American writer and artist

Claire Elisabeth Donato (born September 12, 1986, in Wilmington, Delaware) is an American writer and multidisciplinary artist based in Brooklyn, New York.

== Early life and education ==
Donato grew up in and around Pittsburgh, Pennsylvania. In 2010, she received her MFA in Literary Arts from Brown University, where she studied with C.D. Wright, John Cayley, and Keith Waldrop. Prior to attending Brown, she received a BA in English Writing from the University of Pittsburgh, where she studied with Ross Gay.

Her first language was French.

== Career ==
In addition to her writing, Donato is the creator of various feminist digital artworks and performance interventions, and is also an illustrator, photographer, singer-songwriter, and practitioner of Zen meditation. She has collaborated with artists including Anna Moschovakis, Told Slant, David Jhave Johnston, Anastasios Karnazes, Patty Gone, Naomi Falk, and Mark Baumer. She is the Assistant Chairperson of Writing at Pratt Institute, where she virtually addressed the Class of 2020 amidst the COVID-19 pandemic.
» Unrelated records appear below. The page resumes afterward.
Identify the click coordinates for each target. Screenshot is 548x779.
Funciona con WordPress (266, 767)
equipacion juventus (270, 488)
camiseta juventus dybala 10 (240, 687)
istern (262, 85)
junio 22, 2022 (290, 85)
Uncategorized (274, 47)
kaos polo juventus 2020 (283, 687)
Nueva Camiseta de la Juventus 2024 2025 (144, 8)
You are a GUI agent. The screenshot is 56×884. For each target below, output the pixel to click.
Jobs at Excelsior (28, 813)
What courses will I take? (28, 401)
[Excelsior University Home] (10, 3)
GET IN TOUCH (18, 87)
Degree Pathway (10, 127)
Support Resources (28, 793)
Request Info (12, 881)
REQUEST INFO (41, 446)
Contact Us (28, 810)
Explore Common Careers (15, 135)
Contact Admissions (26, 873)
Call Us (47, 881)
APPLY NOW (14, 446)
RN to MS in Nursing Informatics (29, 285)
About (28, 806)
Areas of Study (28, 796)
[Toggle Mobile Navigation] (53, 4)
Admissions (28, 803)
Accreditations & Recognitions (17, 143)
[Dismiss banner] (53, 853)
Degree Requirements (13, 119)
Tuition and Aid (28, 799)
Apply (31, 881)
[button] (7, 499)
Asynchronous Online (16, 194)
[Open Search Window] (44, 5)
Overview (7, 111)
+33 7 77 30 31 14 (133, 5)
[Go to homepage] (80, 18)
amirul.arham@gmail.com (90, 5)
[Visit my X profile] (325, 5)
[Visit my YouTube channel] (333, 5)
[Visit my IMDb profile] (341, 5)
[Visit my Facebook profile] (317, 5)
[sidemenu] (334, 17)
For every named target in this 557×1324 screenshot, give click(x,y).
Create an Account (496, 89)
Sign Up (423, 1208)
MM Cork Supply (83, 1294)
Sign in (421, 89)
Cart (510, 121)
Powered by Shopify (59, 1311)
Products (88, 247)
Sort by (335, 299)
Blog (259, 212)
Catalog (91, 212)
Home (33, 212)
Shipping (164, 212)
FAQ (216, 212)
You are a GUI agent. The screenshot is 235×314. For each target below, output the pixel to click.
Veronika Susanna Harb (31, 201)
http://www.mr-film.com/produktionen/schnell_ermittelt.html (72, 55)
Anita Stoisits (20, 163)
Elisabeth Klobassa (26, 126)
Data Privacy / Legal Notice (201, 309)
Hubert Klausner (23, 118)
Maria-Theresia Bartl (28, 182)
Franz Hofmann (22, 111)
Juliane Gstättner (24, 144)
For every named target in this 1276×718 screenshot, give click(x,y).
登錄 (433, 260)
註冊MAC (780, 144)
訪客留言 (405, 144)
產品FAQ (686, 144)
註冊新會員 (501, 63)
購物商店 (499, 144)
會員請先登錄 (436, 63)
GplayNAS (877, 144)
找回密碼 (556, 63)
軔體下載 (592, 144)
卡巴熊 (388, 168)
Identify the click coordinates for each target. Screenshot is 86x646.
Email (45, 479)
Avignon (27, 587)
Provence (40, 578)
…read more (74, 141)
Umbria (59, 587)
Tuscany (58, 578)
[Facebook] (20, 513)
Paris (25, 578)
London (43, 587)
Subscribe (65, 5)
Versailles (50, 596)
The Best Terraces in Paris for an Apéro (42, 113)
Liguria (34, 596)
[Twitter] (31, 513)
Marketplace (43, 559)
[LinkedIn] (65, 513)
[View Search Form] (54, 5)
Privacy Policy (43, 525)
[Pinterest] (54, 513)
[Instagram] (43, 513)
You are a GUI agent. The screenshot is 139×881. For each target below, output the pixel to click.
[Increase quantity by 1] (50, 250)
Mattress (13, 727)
Donato is currently training to be a psychoanalyst.

== Works ==
Donato's works include publications in Forever, Parapraxis, GoldFlakePaint, The Chicago Review, The Brooklyn Rail, Oversound, VICE, DIAGRAM, The Believer, BOMB, and Harp & Altar. Her books are:

- Someone Else's Body (chapbook) (Cannibal Books, 2009)
- Burial (novella) (Tarpaulin Sky Books, 2013)
- The Second Body (poetry collection) (Poor Claudia, 2016)
- The One on Earth: Selected Works on Mark Baumer (introduction to prose anthology) (Fence Books, 2021)
- Kind Mirrors, Ugly Ghosts (short story collection) (Archway Editions, 2023)
- Woebegone (chapbook) (Theaphora, 2024)
Her collaboration with Jeff T. Johnson on SPECIAL AMERICA was an ongoing performance that ended in 2016. This work started within the electronic literature community as a performance and was translated as a movie. She collaborated on netprovs such as All Time High. Her video-based work, Material Studies, has been shown at the New York Museum of Modern Art (MoMA) PS1, Knockdown Center, Harvard University, and University Fernando Pessoa.

== Awards ==
New York State Council on the Arts (NYSCA) Grant in Fiction

John Hawkes Prize in Fiction for Burial judged by Robert Coover.